OSDLジャパン ラボディレクタの高澤 真治氏
 Open Source Development Labs.(以下、OSDL)ジャパンは2月5日、主にエンタープライズ市場向けに、高スケーラビリティ、ハイパフォーマンスとなり、米国で12月18日に公開されたLinux Kernel 2.6を解説した。

 OSDLは、Linuxの成長とエンタープライズでのLinux採用を促進することを目的に2000年に設立された。Linux開発者のLinus Torvalds氏も所属しており、ディストリビューターはもちろん、ハード/ソフトウェアベンダー、教育、エンドユーザー、SIなどとも協力している。OSDLジャパン ラボディレクタの高澤 真治氏は、同団体がNPO(非営利団体)であり、「Linuxが動きさえすれば、ベンダーやプラットフォームはニュートラル」であることを強調。2004年には、「さらにLinux採用を加速し、阻害要因を排除するべく、全方位的に情報を集中(center-of-gravity)してこれをフィードバックしていきたい」とした。最近の動きとしては、NTT本体の持株会社や、中国のオープンソースソフトベンダーなどがOSDLへ参加しており、「今後もワールドワイドに参加団体を増やしていく」とのことだ。

 Linux Kernelの開発では、多くのコントリビューターが書いたソースコードを複数のサブシステムメンテナーがとりまとめ、それをさらに担当者がまとめあげる方式がとられている。末尾偶数のバージョンが安定版のProduction Kernelとされており、Linus Torvalds氏が末尾奇数のDevelopment Kernelを担当する一方、安定版はAndrew Morton氏が担当に就いている。2.6はその6世代目となり、すでに2月4日に2.6.2へとバグフィックスを中心としたマイナーアップデートがなされている。


高拡張、高性能化したLinux

 Linux Kernel 2.6では、16CPUまでをサポートしたほか、SMPでの資源の割り振りが効率化された。またプロセススイッチングを行うスケジューラーでは、これまで対象プロセスの増加に伴い処理時間がかかっていたが、一定以上の増加に対してはそれ以上の負荷がかからないように改良されている。このほか新しいアーキテクチャとなるNon-Uniform Memory Access(NUMA) Server、Pentium 4でのHTテクノロジによるマルチスレッドもサポートした。

 ネットワーク面では、UNIXで利用されている分散ファイルシステムで、重要なコンポーネントにも位置づけられるNFSをカーネルレベルでサポート。スタックコピーなしにネットワーク層に受け渡すことで処理が向上した。またVPNのプロトコルであるIPSecを同じくカーネルレベルでサポートし、高レベルでのセキュリティが実現されている。またネットワークの広帯域化によりOSのオーバーヘッドが無視できなくなったことから、ネットワークプロトコルレイヤーの実装面も改善されている。

※

短い課題 1 »
Linux Kernel 2.6の解説記事について、「高拡張、高性能化したLinux」から「Access(NUMA) Server、Pentium 4でのHTテクノロジによるマルチスレッドもサポートした。」に至るまでのすべてを、「スケジューラー」を「スケジューラ」に置き換えて示してください。
短い課題 2 »
Linux Kernel 2.6の解説記事にある次の一文を英語に訳してください。「OSDLは、Linuxの成長とエンタープライズでのLinux採用を促進することを目的に2000年に設立された。」
短い課題 3 »
次の(a)〜(c)がLinux Kernel 2.6の解説記事の内容と一致するかどうかを、それぞれ「はい」か「いいえ」で答え、判断の根拠となる記事中の語句をそのまま引用してください。
(a) OSDLは2000年に設立された。
(b) 安定版のProduction KernelはLinus Torvalds氏が担当している。
(c) Linux Kernel 2.6では32CPUまでがサポートされた。

提供データ »
※

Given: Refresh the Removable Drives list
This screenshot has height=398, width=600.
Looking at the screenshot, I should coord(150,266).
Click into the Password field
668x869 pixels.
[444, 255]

※

出力結果 1 »
高拡張、高性能化したLinux

 Linux Kernel 2.6では、16CPUまでをサポートしたほか、SMPでの資源の割り振りが効率化された。またプロセススイッチングを行うスケジューラでは、これまで対象プロセスの増加に伴い処理時間がかかっていたが、一定以上の増加に対してはそれ以上の負荷がかからないように改良されている。このほか新しいアーキテクチャとなるNon-Uniform Memory Access(NUMA) Server、Pentium 4でのHTテクノロジによるマルチスレッドもサポートした。

出力結果 2 »
OSDL was founded in 2000 with the aim of promoting the growth of Linux and its adoption in the enterprise.

出力結果 3 »
(a) はい。「2000年に設立された」
(b) いいえ。「安定版はAndrew Morton氏が担当に就いている」
(c) いいえ。「16CPUまでをサポートした」